Part of the purpose of the book is to provide education about HIV and AIDS. Smallman said the United States could learn a few things from how Latin America deals with the diseases.
The U.S. routinely helps other countries with HIV prevention, but with stipulations that those countries teach abstinence-only education and that research not include talking to sex workers, Smallman said. Recently, Brazil turned down a large grant from the U.S. because of these stipulations.

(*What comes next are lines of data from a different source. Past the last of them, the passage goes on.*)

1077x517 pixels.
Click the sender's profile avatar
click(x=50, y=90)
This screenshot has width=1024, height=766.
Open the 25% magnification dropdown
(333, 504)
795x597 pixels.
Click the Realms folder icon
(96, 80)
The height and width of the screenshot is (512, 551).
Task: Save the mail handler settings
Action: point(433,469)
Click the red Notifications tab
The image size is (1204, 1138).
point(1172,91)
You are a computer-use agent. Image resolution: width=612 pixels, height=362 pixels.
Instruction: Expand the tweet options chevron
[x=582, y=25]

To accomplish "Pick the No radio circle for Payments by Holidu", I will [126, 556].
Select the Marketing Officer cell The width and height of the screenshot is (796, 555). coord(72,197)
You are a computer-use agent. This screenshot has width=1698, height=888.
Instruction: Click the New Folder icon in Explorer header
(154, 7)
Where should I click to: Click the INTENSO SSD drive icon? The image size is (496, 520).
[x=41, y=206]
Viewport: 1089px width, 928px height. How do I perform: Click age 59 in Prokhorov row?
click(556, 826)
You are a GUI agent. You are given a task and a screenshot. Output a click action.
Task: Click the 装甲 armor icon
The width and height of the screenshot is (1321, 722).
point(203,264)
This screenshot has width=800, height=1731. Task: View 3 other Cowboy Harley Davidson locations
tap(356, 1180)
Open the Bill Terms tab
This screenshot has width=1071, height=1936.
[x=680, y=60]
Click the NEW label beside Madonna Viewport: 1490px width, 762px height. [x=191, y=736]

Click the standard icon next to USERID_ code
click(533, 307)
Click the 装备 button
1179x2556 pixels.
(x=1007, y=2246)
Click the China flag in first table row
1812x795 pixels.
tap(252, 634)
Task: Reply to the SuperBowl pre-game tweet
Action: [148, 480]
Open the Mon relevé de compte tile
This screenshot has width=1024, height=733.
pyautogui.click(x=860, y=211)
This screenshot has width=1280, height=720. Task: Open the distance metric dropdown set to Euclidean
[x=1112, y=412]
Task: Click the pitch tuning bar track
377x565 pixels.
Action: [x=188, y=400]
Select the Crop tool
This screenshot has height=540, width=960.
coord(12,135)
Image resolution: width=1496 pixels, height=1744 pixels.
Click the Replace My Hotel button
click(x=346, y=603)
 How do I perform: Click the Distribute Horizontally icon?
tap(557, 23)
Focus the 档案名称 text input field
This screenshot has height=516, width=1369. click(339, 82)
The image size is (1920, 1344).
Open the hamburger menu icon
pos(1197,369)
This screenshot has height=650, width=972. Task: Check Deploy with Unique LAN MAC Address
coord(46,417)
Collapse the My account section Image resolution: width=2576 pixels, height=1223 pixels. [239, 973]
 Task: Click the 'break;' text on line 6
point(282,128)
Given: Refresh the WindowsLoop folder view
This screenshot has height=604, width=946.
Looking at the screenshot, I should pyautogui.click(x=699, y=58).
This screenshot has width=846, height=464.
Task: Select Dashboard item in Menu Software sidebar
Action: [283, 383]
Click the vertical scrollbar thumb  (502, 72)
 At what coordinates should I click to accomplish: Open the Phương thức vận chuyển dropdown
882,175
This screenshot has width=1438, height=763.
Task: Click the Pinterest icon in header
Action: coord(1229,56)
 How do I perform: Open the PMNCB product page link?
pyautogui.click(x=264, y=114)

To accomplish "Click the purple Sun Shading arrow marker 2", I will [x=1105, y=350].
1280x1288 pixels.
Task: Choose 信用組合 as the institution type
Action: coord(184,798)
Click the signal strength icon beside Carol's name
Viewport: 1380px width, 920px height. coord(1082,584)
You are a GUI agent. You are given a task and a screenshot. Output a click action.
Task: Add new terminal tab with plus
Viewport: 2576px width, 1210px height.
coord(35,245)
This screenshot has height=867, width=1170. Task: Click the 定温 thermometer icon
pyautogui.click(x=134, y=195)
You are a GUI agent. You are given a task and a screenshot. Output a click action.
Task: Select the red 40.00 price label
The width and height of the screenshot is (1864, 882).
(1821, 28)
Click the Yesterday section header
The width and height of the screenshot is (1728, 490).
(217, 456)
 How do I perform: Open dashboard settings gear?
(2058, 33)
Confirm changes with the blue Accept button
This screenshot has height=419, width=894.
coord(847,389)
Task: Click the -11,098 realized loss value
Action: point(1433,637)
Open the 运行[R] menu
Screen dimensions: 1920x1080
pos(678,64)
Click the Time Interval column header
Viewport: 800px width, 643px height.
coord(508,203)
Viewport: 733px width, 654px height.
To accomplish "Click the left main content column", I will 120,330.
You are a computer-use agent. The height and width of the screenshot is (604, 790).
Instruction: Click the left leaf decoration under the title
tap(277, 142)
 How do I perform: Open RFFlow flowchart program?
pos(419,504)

“How can you fight this disease if you don’t have conversations with sex workers?” Smallman said. “These stipulations around that funding have created a lot of international resentment.”
Smallman was given creative access to the design aspect of his book that most authors do not have. The cover design, which Smallman requested, shows a Latin American event where the citizens lit a candle for everyone in the community who died from AIDS.
The candles were set in the shape of a skull. His publisher, the University of North Carolina Press, at first did not want to display this on the cover, but eventually gave in.
“I’m really pleased with the book,” Smallman said. “It came out exactly as I wanted.”
Smallman said that sometimes he thinks about the topics he writes about and wonders if they are too dark. His first book was on military torture, and along with the book on HIV, he said it seems like there is a bleak streak running through his research. Even so, he said he writes about what is important to him.
“I love the chance to go into another world and go into a place I don’t know anything about,” Smallman said. “It’s such a privilege.”